The beauty and tragedy in the novel unfolds in the lives of these soldiers, which have been formatted by conflict. The soldiers, with little life experience prior to the war, It’s understood in the book that if they were to survive, their youth would have been spent in pain, misery, and mortality. They would return home to learn that they could not function in society. As Remarque mentions in the book, the soldier's “knowledge of life is limited to death” (p. 264).
In Remarque’s novel there is a scene where Paul and another soldier are admiring a color poster of a beautiful woman. It is striking to them to see beauty in their torn apart world. It is also important to note that the admiration of the poster is one of the very few positive portrayals of women in the novel, largely relaying them as sexual props or feeble family members. Even, in the case of the poster, it is an idolization and not a reality. When I visited the Portland Art Museum for Delve, I was able to view the works of Otto Dix, Robert Bonfils, Kathe Kollwitz, and more. I read the novel, read the scene, and know what the style of the poster must have looked like in real life because of the Delve Readers Seminar field trips to the Portland Art Museum.
A Farewell to Arms is a war novel like All Quiet on the Western Front in that it follows a soldier in various struggles and through some usual encounters of war – battle, recovery, temptation – but unlike Remarque, Hemingway’s main character is largely disinterested and emotionally removed from the war. Most of the action happens to the side characters, with the main character almost seeming to play an ambivalent witness to the events surrounding him.
Despite Hemingway’s uncomplicated protagonist, the novel does complicate and challenge the idea of what a hero is and even what an anti-hero might be. He does this by shrouding the main character of Henry in a love story. As opposed to the women of the brothels and fraternal love between the soldiers in Remarque’s novel, Hemingway introduces a delightfully morose and complex female nurse by the name of Catherine, who quickly becomes Henry’s only concern in life besides alcohol. I won’t ruin the ending, but the development of their relationship is a wonderful foreground to the spoils of war. It is an attempt to stay human and connected to those around you when too many are dying and suffering, while concurrently becoming numb to those affects.

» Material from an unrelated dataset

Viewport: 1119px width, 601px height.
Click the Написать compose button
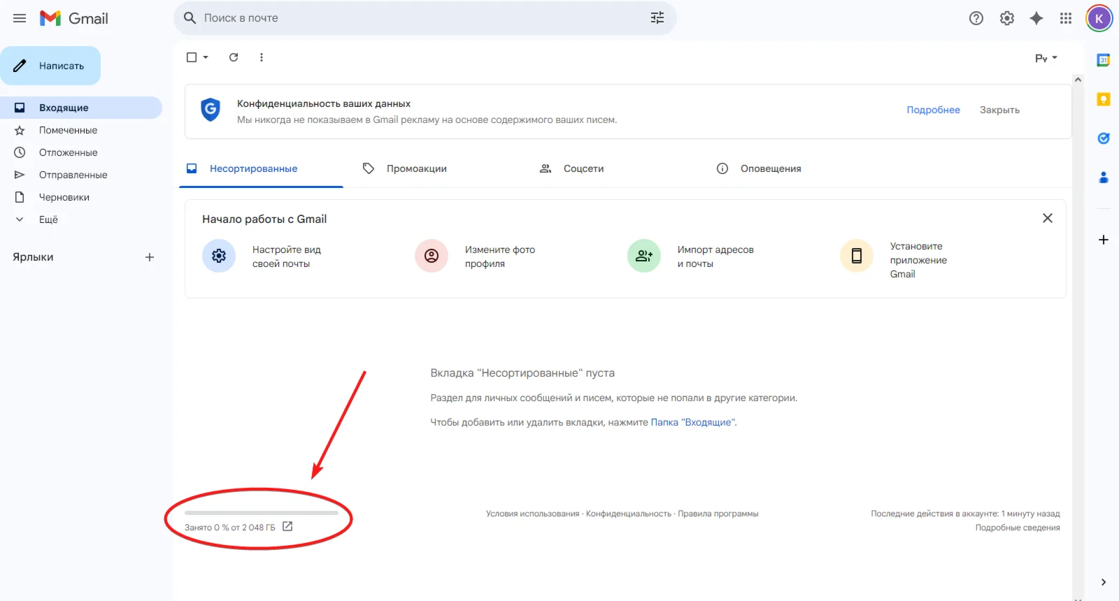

I truly enjoyed the experience of reading these novels in a setting surrounded by art that was inspired by the war, much the same way the novels were inspired. It was a unique experience to picture the war torn environments, and to see them in realistic and exaggerated portrayals in the museum. These artists survived tragedy and created lasting memories for us to view long after they are gone, and for that I am thankful.